_Текст упражнения_.
----------
Я остановила сама себя, не желая впадать в осуждение, но подумала: «Ее бы, бабушку, поставить в ту же самую ситуацию, когда к ней подходят несколько — не детей, ровесников ее внука, которые точно не заставят ее драться, — а таких же вот крепких еще, активных бабушек, и начинают ее бить. Куда денется ее менторский голос, куда исчезнет ее глухота?

Я на несколько секунд представила себе такой «бой бабушек» и подумала беззлобно, просто констатируя факт: вот бы каждого родителя, который не слышит своего ребенка, не понимает своего ребенка — ставить в ситуацию ребенка! Как бы сразу все стали правильно слышать, как сразу все стали бы понимать! И перестали бы поучать безжизненными голосами!

Но как часто в реальной жизни мы проявляемся, как эта бабушка — бесчувственными и холодными.

Я помню себя такой мамой, уже очень правильной и бесчувственной, когда резко обрывала веселье дочери, прыгающей на одной ножке, восторженно что-то напевающей.
----------
_Фрагменты данных_.
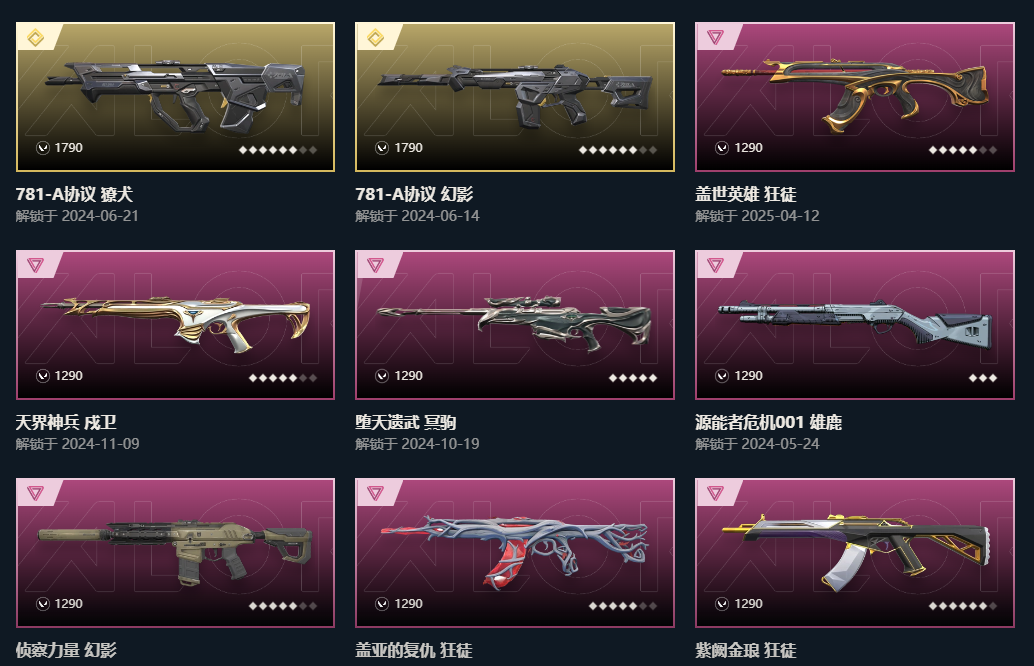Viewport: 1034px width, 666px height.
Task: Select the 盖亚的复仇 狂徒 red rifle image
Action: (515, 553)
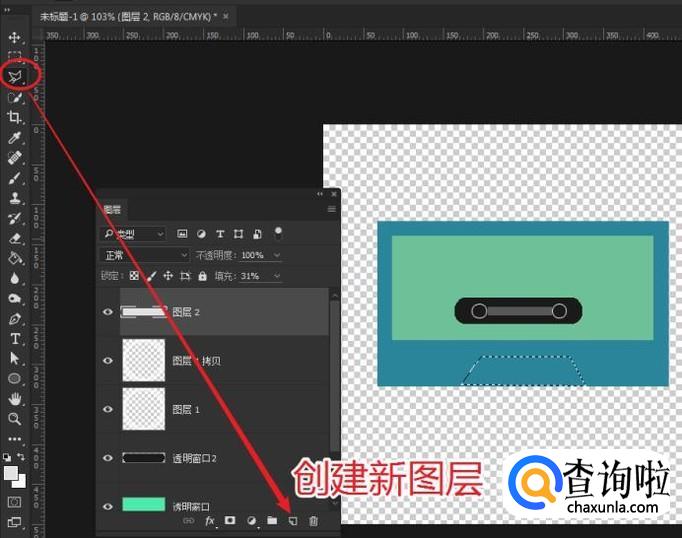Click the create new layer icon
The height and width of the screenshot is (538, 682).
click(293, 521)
----------
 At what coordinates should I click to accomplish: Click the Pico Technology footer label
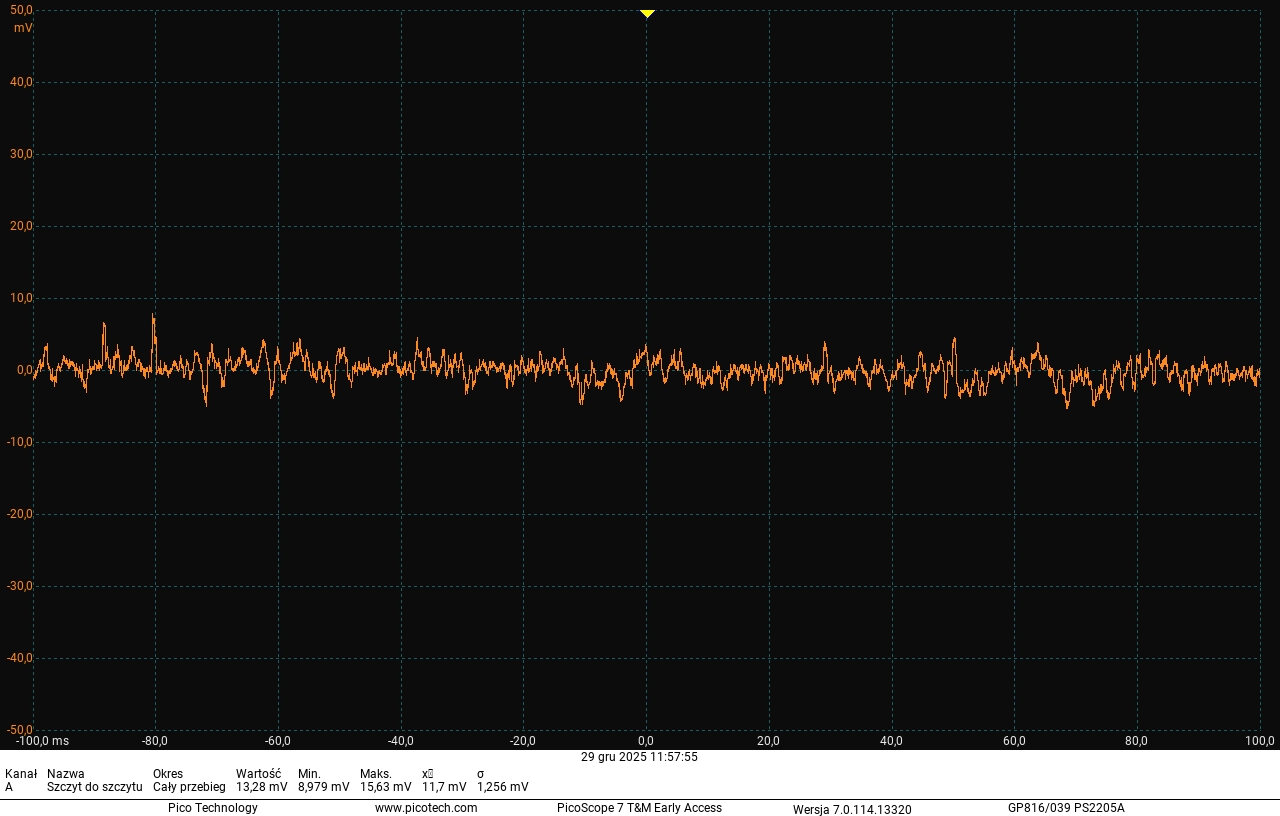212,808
----------
_Примените прочитанное_.
1. Ответьте кратко на вопросы по тексту упражнения.
(а) Кто, по мысли рассказчика, должен был бы подойти к бабушке и начать ее бить?
(б) Каким словом в тексте названы голоса, которыми поучают взрослые?
(в) Что делала дочь, когда мама резко обрывала ее веселье?
2. Продолжите текст упражнения о родителях, которые не слышат своих детей. Напишите несколько предложений, идущих сразу после его последнего предложения.

_Список ответов_.
1.
(а) Несколько таких же крепких и активных бабушек.
(б) Безжизненными.
(в) Она прыгала на одной ножке и восторженно что-то напевала.

2.
— Так, остановись и объясни мне, — строго говорила я ей — чего ты прыгаешь?

Дочь замолкала, переставала прыгать и недоуменно мотала головой. Она не могла объяснить, почему ей хотелось прыгать.

Но я не отступала. Мне нужно было понять — зачем она прыгает! Мне надо было понять то, что понять просто невозможно — настроение, радость, просто — детскую энергию, которая требовала выхода. Это можно было только почувствовать, как чувствовал ребенок и просто выражал эти чувства в прыжках, в пении. Но я хотела именно понять, и опять твердила:

— Нет, ты мне объясни, зачем ты прыгаешь…

(Не лучше той бабушки!)

Мы сами иногда проявляемся как бесчувственные роботы. Можем ли мы понять, почувствовать мир ребенка, его переживания или сомнения? Можем ли мы посочувствовать, пожалеть, выразить любовь, если бываем такими бесчувственными?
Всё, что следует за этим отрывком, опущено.